The black-and-white tanager is 16 to 16.5 cm long and weighs 23 to 28 g. The species is sexually dimorphic. Adult males have a black head, throat, neck, upper breast, and back. Their lower back, rump, uppertail coverts, and tail are gray. Their upperwing coverts and flight feathers are glossy black with white on the outer webs of the latter near their base. Their lower breast and belly are white, their sides and flanks gray, and their underwing coverts white. Adult females have an olive head with a faint broken eye-ring and olive upperparts. Their wings are mostly olive with blackish primary coverts. Their tail is dusky with olive feather edges. Their throat is white with an olive-yellow tinge, their upper breast white with a heavy olive wash and blurry olive streaks, and their lower breast and belly buff-white or white with a yellowish tinge. Both sexes have a red-brown iris, a thickish bluish gray bill with a black tip, and dark gray legs. Juveniles resemble adult females.

==Distribution and habitat==

The black-and-white tanager breeds from Loja Province in southwestern Ecuador south into northwestern Peru as far as La Libertad Department. There are also scattered records further north in Ecuador. In the non-breeding season it is found mostly the length of Amazonian Peru from near Ecuador south to Madre de Dios Department and slightly into far western Brazil's Acre state. There are also scattered records in Brazil almost to the Atlantic. The species has also appeared as a vagrant in Colombia and French Guiana and there is an unconfirmed record in Bolivia.

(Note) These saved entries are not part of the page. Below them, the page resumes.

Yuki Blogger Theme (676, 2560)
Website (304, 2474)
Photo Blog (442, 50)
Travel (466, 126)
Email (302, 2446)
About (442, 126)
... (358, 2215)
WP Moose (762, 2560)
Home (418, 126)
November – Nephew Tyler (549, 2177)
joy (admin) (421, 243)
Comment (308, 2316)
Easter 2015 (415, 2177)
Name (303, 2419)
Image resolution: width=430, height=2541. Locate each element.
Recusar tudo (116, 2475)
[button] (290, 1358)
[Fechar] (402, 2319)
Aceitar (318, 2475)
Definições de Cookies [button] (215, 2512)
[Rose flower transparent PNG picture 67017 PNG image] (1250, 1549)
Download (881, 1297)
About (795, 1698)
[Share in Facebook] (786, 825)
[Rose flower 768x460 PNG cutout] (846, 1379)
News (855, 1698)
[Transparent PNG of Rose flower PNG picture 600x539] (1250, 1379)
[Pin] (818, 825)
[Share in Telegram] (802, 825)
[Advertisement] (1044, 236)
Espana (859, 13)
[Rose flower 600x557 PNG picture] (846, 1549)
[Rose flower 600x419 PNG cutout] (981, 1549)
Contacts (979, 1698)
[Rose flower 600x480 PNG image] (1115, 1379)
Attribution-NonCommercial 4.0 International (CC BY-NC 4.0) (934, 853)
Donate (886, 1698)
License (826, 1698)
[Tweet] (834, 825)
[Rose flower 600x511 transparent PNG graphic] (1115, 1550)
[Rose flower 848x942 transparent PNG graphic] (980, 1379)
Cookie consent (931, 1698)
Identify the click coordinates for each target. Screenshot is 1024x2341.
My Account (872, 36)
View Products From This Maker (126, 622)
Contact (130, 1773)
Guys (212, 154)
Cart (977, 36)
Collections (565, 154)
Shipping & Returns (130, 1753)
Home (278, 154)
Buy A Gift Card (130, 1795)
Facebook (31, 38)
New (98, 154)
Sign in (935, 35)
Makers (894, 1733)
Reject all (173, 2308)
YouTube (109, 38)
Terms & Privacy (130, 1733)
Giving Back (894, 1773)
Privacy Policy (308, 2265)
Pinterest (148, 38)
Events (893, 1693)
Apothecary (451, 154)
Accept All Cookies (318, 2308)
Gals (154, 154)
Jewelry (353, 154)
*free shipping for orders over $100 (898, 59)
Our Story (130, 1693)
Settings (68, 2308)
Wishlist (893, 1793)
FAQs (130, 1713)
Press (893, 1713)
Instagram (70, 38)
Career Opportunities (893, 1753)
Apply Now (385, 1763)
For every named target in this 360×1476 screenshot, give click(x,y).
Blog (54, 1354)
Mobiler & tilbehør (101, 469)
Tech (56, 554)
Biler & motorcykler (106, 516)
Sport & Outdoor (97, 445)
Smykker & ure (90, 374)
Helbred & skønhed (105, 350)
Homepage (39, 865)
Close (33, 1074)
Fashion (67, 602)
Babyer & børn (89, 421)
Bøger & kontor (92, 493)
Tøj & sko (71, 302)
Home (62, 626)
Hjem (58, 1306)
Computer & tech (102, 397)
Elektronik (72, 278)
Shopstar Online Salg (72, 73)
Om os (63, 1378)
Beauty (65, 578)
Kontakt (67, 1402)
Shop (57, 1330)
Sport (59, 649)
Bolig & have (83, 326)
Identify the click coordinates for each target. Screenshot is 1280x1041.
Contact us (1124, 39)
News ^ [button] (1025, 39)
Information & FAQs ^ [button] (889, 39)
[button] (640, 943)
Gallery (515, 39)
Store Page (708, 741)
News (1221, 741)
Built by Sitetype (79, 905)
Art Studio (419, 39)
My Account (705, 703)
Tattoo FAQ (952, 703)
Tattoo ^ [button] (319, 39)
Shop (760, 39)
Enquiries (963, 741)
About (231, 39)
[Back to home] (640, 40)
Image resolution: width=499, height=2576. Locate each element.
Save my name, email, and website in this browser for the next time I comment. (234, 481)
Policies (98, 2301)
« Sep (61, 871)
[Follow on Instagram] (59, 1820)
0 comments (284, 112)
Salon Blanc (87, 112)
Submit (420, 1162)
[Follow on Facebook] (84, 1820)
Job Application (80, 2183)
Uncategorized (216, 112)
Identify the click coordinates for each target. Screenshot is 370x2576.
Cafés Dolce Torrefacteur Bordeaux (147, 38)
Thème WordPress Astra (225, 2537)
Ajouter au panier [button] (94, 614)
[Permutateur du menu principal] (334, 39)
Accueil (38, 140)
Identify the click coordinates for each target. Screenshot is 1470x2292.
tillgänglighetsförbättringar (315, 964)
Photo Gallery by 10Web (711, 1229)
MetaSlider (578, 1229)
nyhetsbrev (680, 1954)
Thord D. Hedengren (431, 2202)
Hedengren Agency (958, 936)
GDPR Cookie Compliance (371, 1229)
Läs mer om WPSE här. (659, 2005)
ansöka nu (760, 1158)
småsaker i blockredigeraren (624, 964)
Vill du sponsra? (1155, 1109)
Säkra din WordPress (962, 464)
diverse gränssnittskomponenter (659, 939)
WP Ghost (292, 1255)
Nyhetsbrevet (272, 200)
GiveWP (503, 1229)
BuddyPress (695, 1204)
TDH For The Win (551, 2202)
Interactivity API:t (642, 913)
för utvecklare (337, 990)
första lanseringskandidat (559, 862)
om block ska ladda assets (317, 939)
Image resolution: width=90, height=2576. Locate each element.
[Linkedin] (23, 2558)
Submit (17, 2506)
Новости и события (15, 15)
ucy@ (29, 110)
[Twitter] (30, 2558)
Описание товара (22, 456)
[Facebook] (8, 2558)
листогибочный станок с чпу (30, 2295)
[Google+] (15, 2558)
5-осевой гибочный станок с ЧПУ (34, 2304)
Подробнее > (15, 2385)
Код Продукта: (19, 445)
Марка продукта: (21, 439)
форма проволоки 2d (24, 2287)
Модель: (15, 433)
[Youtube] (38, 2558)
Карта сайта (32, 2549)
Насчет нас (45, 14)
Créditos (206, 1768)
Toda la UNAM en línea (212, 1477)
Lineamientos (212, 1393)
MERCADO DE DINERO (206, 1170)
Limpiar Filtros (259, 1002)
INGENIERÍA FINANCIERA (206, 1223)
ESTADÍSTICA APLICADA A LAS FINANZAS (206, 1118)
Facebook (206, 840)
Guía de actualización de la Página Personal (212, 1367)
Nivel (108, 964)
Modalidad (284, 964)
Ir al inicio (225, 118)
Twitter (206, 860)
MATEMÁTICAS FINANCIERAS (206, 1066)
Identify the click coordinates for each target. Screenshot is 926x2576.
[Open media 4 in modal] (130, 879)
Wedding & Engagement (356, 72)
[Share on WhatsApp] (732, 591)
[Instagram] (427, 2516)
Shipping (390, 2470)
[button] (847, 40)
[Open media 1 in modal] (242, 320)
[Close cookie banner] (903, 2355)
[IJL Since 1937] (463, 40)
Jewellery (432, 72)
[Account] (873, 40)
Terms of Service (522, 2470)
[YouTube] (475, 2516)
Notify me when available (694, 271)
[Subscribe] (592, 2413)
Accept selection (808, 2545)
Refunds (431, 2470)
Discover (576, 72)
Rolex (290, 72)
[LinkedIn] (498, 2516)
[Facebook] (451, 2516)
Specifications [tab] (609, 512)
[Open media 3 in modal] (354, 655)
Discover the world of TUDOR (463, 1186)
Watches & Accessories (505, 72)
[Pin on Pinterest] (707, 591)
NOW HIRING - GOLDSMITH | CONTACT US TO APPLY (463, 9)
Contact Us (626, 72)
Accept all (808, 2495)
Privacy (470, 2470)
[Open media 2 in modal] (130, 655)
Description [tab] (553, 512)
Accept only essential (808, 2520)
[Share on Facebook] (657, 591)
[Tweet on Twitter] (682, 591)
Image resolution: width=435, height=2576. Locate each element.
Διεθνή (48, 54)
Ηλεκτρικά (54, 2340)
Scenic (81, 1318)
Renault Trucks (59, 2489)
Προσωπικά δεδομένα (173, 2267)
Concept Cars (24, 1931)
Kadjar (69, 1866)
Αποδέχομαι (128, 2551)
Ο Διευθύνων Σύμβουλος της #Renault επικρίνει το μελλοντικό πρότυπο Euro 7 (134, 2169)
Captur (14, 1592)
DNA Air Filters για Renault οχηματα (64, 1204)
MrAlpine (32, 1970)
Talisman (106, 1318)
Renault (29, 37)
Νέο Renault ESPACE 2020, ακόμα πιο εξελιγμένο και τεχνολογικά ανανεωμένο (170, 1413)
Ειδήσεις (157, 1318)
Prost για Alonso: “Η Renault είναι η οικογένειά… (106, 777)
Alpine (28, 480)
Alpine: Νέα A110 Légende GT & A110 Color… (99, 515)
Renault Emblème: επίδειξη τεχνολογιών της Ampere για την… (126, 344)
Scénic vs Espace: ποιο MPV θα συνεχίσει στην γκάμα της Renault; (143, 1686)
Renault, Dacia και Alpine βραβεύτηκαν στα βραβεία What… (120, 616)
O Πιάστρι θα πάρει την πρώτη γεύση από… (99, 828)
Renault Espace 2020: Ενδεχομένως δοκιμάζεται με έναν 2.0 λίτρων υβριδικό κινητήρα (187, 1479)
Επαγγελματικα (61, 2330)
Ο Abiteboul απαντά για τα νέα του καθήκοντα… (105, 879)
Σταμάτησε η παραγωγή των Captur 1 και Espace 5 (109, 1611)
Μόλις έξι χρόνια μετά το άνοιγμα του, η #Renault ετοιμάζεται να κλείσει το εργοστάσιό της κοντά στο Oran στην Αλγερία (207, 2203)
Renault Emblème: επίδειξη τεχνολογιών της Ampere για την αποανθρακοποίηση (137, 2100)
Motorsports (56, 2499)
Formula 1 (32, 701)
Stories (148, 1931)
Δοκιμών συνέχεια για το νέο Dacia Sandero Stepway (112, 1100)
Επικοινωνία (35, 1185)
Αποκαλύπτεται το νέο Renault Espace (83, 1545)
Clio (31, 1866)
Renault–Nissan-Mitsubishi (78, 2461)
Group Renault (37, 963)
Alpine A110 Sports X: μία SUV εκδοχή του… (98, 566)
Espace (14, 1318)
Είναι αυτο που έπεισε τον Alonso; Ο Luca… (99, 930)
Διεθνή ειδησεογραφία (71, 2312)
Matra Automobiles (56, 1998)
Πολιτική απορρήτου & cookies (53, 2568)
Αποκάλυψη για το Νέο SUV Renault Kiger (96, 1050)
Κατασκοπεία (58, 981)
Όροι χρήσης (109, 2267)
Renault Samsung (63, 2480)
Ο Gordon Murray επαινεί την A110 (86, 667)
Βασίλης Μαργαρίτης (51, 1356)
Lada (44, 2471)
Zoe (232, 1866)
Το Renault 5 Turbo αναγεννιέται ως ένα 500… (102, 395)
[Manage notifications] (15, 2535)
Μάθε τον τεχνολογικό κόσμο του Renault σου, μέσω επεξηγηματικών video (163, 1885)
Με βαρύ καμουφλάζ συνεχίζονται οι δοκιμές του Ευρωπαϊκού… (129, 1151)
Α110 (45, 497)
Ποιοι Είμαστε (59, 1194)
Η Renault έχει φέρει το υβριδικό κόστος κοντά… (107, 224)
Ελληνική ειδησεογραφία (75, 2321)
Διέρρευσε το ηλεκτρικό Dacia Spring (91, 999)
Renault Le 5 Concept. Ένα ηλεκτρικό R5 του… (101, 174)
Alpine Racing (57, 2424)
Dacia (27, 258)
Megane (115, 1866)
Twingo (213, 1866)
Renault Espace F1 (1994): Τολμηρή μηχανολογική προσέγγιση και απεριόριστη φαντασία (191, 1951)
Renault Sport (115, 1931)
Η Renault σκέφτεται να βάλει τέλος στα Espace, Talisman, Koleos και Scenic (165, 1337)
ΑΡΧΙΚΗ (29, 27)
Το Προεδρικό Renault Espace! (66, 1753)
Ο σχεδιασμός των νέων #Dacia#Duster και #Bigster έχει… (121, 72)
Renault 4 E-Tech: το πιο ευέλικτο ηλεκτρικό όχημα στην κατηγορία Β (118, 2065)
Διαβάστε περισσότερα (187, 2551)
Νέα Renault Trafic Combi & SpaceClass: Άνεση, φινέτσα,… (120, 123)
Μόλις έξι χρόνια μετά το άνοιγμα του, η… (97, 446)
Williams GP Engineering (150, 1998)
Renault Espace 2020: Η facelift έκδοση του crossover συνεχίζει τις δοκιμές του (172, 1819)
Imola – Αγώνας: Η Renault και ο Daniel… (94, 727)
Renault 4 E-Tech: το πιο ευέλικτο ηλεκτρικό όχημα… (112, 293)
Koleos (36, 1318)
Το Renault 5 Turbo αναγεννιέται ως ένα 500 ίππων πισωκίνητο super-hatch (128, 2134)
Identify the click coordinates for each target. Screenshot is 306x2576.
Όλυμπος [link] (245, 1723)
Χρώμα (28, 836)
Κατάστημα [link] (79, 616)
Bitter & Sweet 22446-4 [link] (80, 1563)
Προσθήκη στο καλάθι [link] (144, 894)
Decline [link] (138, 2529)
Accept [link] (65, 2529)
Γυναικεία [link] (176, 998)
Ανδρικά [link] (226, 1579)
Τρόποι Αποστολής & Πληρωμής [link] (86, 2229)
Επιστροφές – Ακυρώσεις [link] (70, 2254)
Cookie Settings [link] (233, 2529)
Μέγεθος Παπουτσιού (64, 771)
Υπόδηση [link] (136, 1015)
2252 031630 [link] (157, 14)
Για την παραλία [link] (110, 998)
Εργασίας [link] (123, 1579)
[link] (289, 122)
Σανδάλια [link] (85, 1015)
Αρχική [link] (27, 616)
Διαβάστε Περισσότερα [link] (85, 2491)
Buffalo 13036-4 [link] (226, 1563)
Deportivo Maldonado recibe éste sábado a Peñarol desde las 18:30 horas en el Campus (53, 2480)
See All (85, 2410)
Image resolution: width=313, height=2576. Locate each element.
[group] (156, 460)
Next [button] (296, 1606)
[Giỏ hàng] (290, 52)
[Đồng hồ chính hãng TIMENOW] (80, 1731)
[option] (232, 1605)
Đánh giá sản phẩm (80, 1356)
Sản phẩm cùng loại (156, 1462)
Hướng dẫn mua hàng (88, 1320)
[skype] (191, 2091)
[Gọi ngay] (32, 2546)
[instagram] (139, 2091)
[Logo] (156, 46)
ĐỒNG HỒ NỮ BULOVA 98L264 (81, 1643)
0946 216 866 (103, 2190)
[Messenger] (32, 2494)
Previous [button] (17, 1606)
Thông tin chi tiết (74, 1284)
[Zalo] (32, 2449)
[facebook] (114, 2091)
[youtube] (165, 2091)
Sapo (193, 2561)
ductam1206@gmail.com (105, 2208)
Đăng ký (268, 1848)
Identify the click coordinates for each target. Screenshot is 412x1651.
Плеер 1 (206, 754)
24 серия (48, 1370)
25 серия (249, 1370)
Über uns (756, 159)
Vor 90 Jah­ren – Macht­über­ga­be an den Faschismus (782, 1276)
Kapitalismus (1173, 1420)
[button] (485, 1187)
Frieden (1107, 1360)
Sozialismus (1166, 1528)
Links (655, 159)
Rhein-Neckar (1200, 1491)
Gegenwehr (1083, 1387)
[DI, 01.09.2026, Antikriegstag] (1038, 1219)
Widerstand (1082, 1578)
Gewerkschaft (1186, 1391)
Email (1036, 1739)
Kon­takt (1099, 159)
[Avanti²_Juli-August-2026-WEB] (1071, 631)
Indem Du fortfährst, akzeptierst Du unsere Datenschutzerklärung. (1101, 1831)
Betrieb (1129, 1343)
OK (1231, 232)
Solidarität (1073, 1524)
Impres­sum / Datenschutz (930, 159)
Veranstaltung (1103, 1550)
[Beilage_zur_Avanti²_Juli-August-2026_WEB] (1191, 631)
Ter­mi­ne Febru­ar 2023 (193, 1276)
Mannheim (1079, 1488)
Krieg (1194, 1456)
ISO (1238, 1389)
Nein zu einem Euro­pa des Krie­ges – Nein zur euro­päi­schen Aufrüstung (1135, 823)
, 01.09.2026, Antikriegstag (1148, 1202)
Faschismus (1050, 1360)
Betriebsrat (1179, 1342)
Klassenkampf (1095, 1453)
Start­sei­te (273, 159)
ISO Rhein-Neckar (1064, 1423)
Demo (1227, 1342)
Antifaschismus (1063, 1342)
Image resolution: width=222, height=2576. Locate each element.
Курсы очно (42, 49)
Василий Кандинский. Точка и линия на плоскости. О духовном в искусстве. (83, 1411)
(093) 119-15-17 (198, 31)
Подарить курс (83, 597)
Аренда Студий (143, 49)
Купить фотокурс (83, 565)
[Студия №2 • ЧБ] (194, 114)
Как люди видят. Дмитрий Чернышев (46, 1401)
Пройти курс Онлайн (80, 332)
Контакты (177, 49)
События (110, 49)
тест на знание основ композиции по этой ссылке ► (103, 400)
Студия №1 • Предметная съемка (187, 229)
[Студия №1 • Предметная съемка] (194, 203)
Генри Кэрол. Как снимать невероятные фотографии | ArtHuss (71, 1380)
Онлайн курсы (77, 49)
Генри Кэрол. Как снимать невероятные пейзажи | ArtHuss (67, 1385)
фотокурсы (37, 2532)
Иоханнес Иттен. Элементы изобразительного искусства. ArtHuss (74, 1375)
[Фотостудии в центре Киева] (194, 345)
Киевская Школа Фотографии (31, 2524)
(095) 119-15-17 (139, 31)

The black-and-white tanager breeds in dry woodlands, forest, and scrublands; it apparently seeks areas of local rain. In Amazonia it inhabits the edges of forest along open areas and rivers and also secondary forest. In Ecuador it ranges in elevation mostly between 500 and 1700 m. It breeds in Peru up to 1500 m but is found only below 700 m in Amazonia. In its small Brazilian range it occurs up to 1400 m.

==Behavior==
===Movement===

The black-and-white tanager is a complete migrant, and within its breeding range also appears to be nomadic. As described above, it leaves its small breeding range after the season and winters in the far western Amazon Basin. It is in Ecuador until May but its typical arrival time in fall is not certain. It is present in northwestern Peru mostly between February and May "but may linger much later during wetter years". It known in Amazonia between June and September and is believed to be there longer.

===Feeding===

The black-and-white tanager feeds mostly on insects and spiders and includes smaller amounts of seeds in its diet. It forages singly, in pairs, and in small groups that however occasionally reach more than 50 birds. It forages mostly in the upper parts of trees.

===Breeding===

The black-and-white tanager apparently breeds mostly between February and May. The species' first described nest was discovered in Ecuador in March 2006. It was an "untidy, loosely woven cup" made from sticks and leaf petioles and lined with fungal rhizomorphs. It was 6.5 cm high and 10.5 cm wide, with a cup 6 cm wide and 4 cm deep. It was about 0.6 m above the ground in a small Lantana shrub and held two eggs. One nest found in March 2004 was 1.4 m above the ground in a shrub of family Urticaceae and held three eggs. No further data were collected from either nest.

===Vocalization===

The black-and-white tanager's song is "a loud, repetitive, liquid phrase: chi-DONG chi-DONG chi-DONG" and its call "a high, descending tee".

==Status==

The IUCN originally in 1988 assessed the black-and-white tanager as being of Least Concern, then in 1994 as Near Threatened, and since 2021 again as of Least Concern. Its population size is not known but is believed to be stable. "It is generally threatened by deforestation and understorey degradation, which is considered to be isolating populations within its already disjunct range." It is considered a "locally fairly common breeder" in Ecuador and a "rare to uncommon" breeder in Peru. There are only a few records in Brazil.